_Prompt:_
Only one stretch of lines is wanted: the line with "This screenshot has height=619, width=1526." through the final line of the material. Restate it word for word, minus pictures.
(Recorded data Opens)
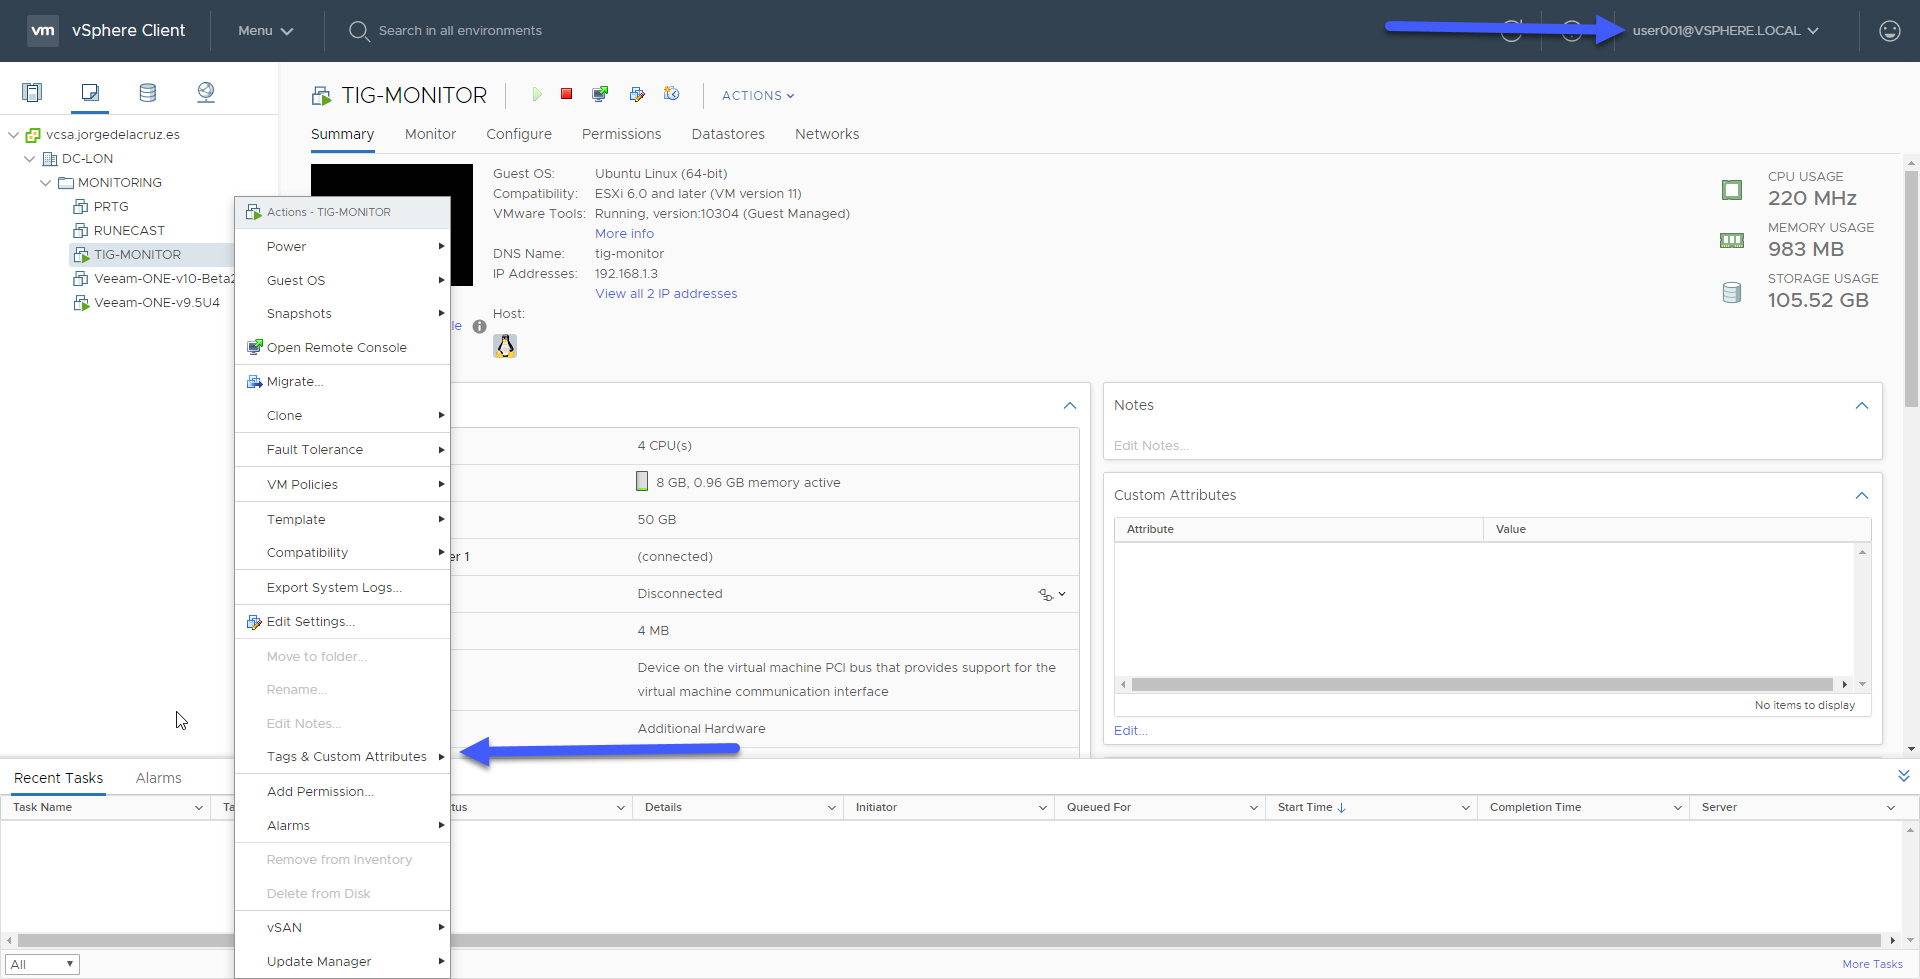1920x979 pixels.
Task: Open the Storage view icon
Action: point(148,92)
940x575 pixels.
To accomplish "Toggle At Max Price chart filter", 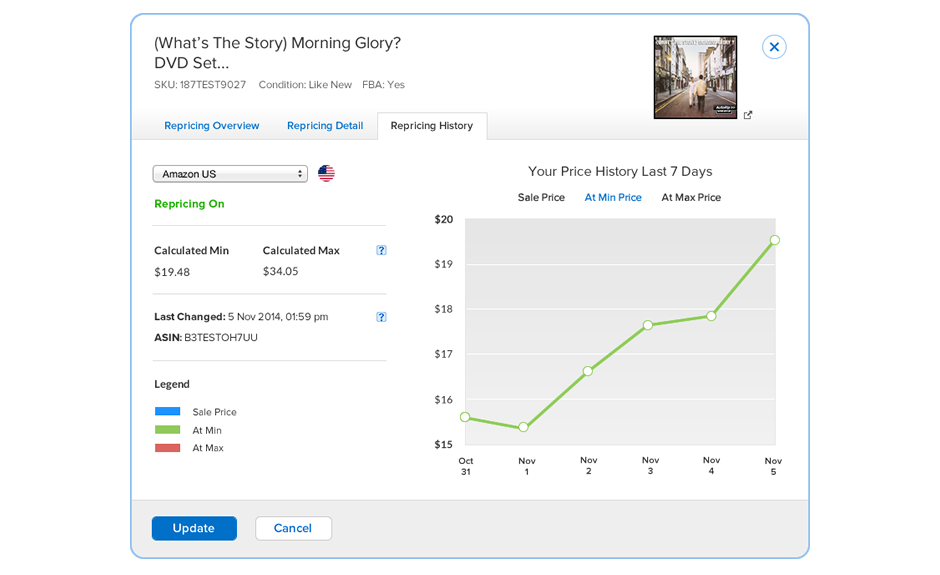I will click(691, 198).
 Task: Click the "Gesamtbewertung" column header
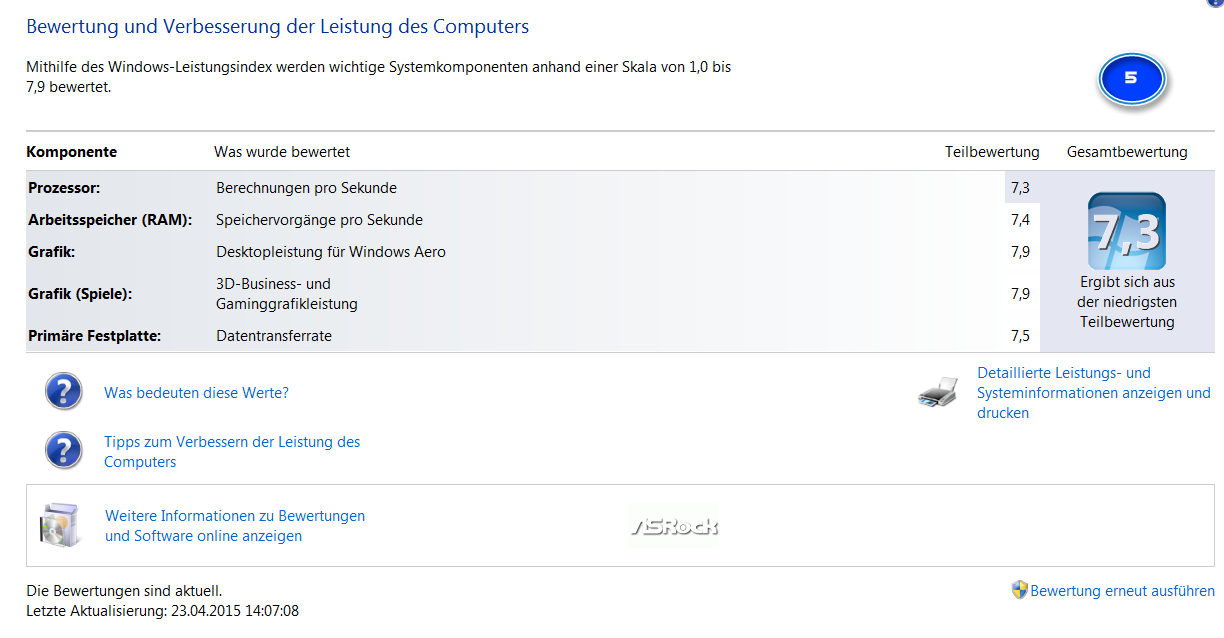click(x=1127, y=152)
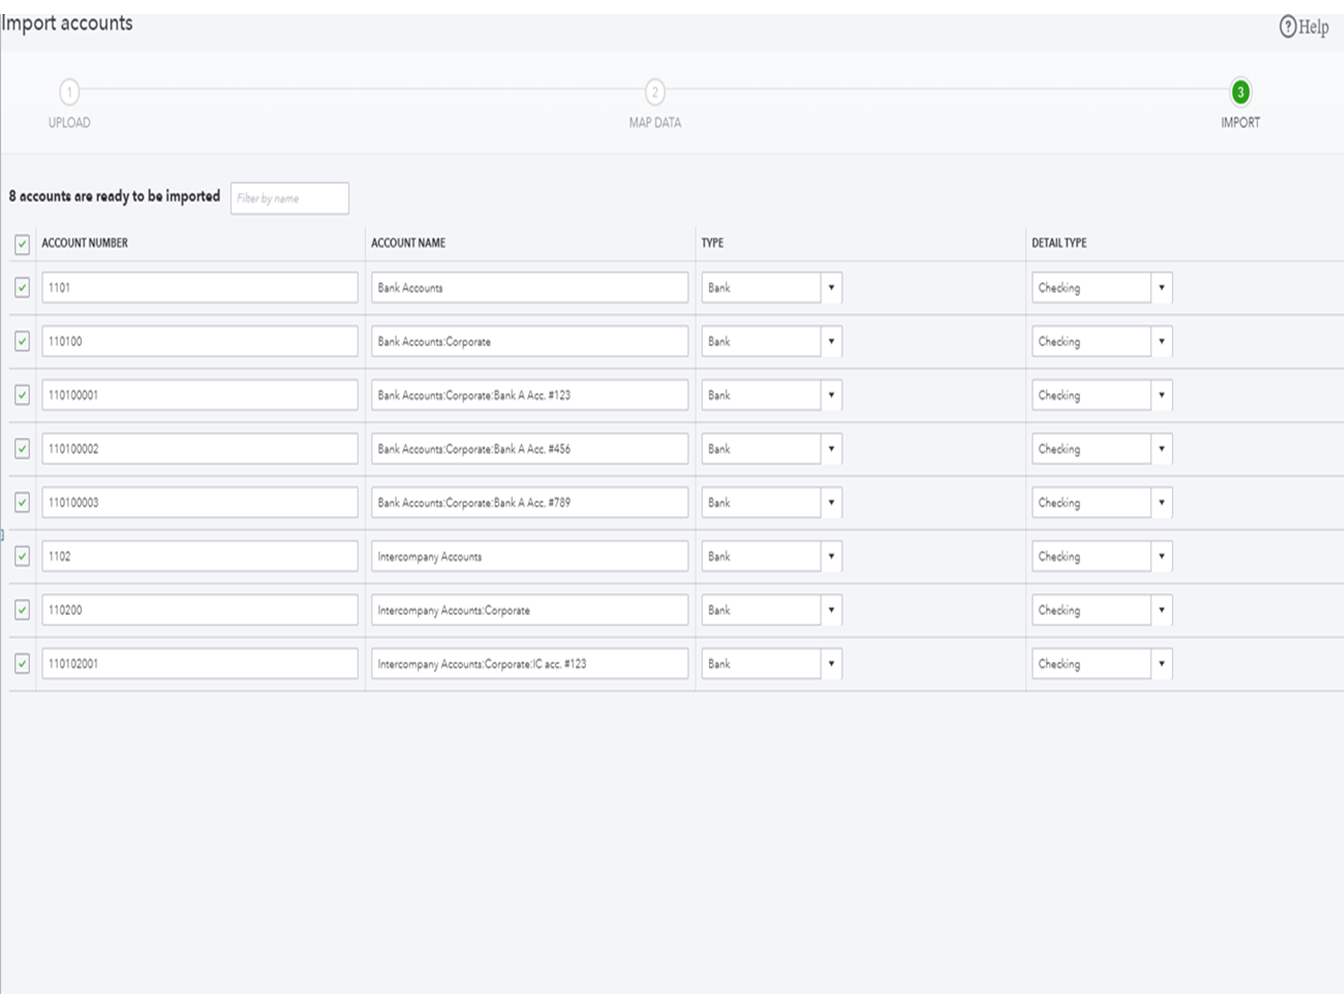Open Type dropdown for account 1101

pyautogui.click(x=831, y=288)
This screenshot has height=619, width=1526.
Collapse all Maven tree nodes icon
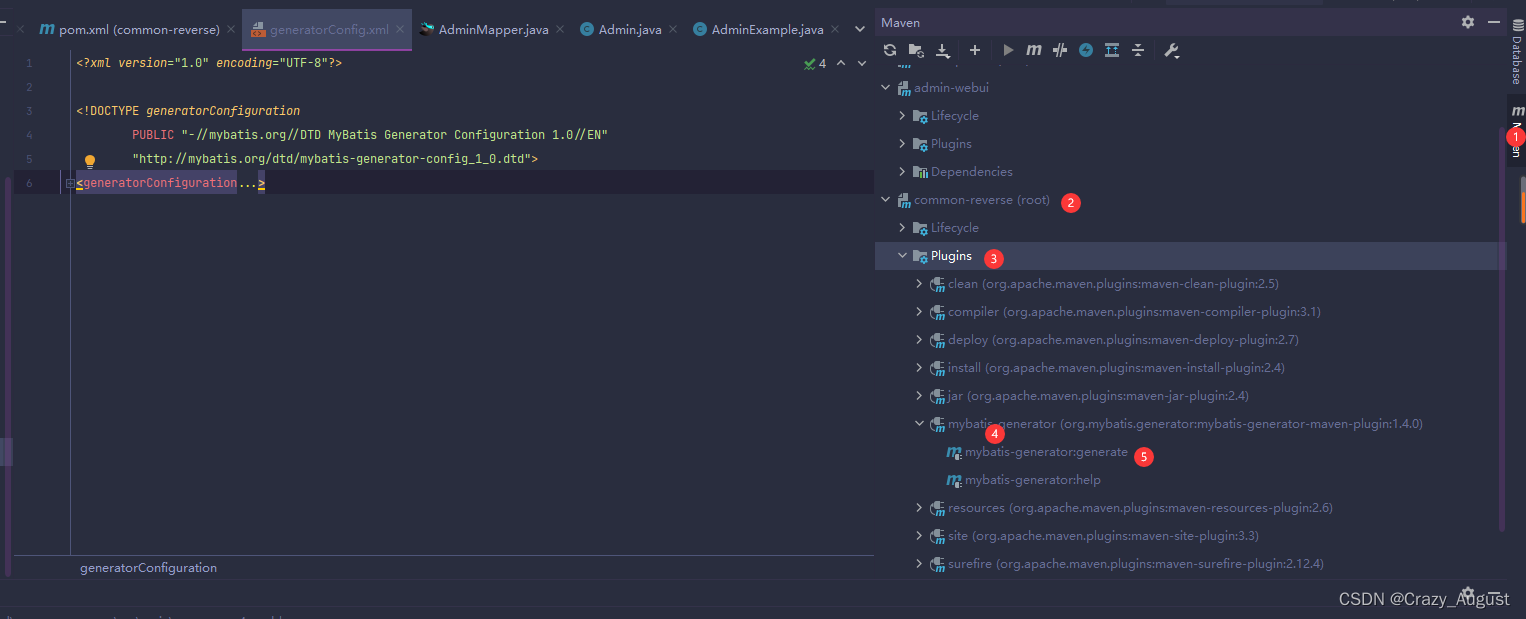1138,50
(Recorded data Closes)
_Answer area:_
This screenshot has height=619, width=1526.
Collapse all Maven tree nodes icon
1138,50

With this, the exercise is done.